# transistor amplifier help

Discussion in 'Homework Help' started by manish1991, May 7, 2014.

1. ### manish1991 Thread Starter New Member

Jun 17, 2013
11
0
hello, I am trying to design a transistor amplifier with the following characteristics:

Vcc=9V
C1 = 100nF
C2 = 100nF
hfe = 350
ic (quesent) = 18mA

I have to find the resistor values of the circuit, however cannot seem to find the correct value for RL. Its probably easy but i can't seem to remember for the life of me.
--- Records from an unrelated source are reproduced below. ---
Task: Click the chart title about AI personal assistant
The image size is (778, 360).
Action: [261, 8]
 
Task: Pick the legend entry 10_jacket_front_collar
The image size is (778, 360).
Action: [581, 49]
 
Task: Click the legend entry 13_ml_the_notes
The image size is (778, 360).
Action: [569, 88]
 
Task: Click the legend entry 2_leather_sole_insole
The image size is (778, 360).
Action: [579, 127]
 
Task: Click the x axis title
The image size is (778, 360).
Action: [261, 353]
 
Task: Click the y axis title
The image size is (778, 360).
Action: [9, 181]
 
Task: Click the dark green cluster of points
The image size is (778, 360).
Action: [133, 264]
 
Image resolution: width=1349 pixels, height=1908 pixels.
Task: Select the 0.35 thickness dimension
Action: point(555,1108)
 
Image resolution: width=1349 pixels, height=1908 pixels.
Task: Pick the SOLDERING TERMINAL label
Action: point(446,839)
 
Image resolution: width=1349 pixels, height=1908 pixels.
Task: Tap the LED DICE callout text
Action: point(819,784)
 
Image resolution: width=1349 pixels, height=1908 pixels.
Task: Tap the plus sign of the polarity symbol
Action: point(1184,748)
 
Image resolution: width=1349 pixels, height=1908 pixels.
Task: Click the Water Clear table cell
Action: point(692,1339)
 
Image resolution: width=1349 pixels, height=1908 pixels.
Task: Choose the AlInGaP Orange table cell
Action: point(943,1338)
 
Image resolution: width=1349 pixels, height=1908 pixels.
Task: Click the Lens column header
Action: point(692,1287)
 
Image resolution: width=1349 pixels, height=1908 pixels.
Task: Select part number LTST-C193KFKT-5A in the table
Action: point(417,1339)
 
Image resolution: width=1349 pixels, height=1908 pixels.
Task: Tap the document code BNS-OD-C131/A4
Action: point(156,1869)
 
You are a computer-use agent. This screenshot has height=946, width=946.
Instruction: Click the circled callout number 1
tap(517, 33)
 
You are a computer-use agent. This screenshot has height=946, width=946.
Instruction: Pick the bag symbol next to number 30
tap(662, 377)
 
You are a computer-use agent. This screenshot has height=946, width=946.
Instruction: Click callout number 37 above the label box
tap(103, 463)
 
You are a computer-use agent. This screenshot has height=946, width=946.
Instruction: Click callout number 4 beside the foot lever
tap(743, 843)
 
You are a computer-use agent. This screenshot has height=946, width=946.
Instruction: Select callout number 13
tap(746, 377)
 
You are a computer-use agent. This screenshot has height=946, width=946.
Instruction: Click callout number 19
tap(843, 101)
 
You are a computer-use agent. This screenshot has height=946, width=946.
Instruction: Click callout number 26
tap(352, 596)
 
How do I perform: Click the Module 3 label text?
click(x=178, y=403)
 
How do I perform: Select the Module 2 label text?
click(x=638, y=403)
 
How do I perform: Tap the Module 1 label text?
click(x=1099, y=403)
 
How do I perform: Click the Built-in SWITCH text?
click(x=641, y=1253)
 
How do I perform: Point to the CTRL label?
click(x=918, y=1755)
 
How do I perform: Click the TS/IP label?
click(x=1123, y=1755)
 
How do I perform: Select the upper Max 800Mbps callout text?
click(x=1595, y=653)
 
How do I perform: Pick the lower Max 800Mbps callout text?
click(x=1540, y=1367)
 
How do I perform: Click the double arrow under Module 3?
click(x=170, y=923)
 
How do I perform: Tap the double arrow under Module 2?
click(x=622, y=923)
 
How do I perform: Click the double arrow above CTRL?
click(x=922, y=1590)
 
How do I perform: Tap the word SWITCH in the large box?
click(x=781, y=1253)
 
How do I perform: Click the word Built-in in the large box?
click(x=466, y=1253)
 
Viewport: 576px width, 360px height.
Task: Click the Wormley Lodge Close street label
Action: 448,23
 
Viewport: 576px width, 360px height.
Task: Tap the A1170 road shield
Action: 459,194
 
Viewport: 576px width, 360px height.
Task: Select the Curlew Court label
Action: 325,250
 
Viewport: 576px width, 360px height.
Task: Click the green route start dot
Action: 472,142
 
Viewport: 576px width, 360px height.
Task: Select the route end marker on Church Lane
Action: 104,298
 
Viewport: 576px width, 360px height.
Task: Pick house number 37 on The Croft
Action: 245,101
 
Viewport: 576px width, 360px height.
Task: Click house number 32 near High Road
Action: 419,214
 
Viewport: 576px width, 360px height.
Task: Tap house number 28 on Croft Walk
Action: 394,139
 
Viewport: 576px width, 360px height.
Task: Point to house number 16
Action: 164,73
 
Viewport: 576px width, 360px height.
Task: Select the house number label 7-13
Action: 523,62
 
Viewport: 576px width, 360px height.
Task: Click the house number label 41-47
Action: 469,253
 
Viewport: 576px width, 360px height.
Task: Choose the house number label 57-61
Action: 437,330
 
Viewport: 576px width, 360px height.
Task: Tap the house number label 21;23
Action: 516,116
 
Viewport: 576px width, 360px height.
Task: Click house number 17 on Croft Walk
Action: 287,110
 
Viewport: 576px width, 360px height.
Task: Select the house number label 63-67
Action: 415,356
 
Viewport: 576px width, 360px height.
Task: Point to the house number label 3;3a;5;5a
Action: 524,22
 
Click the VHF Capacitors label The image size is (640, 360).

I have managed to calculate R1 and R2 values along with RE.

My calculations:

IB = (5.14X10^-5)A
IC = 18.03mA

Firstly:
R2=(VRE+ VBE)/(10 X IB )
R2=(1+ 0.6)/(10 X (5.14X10^-5)

R2=3.11 KΩ

Secondly:

R1=(VCC-(VRE+VBE))/(11 X IB )
R1=(9-(1+0.6))/(11 X (5.14X10^-5)

R1=13.09 KΩ

RE=VRE/IE
RE=1/(18.08X10^-3)

RE=55.31Ω

Can anybody show me how to calculate RL as I am stumped??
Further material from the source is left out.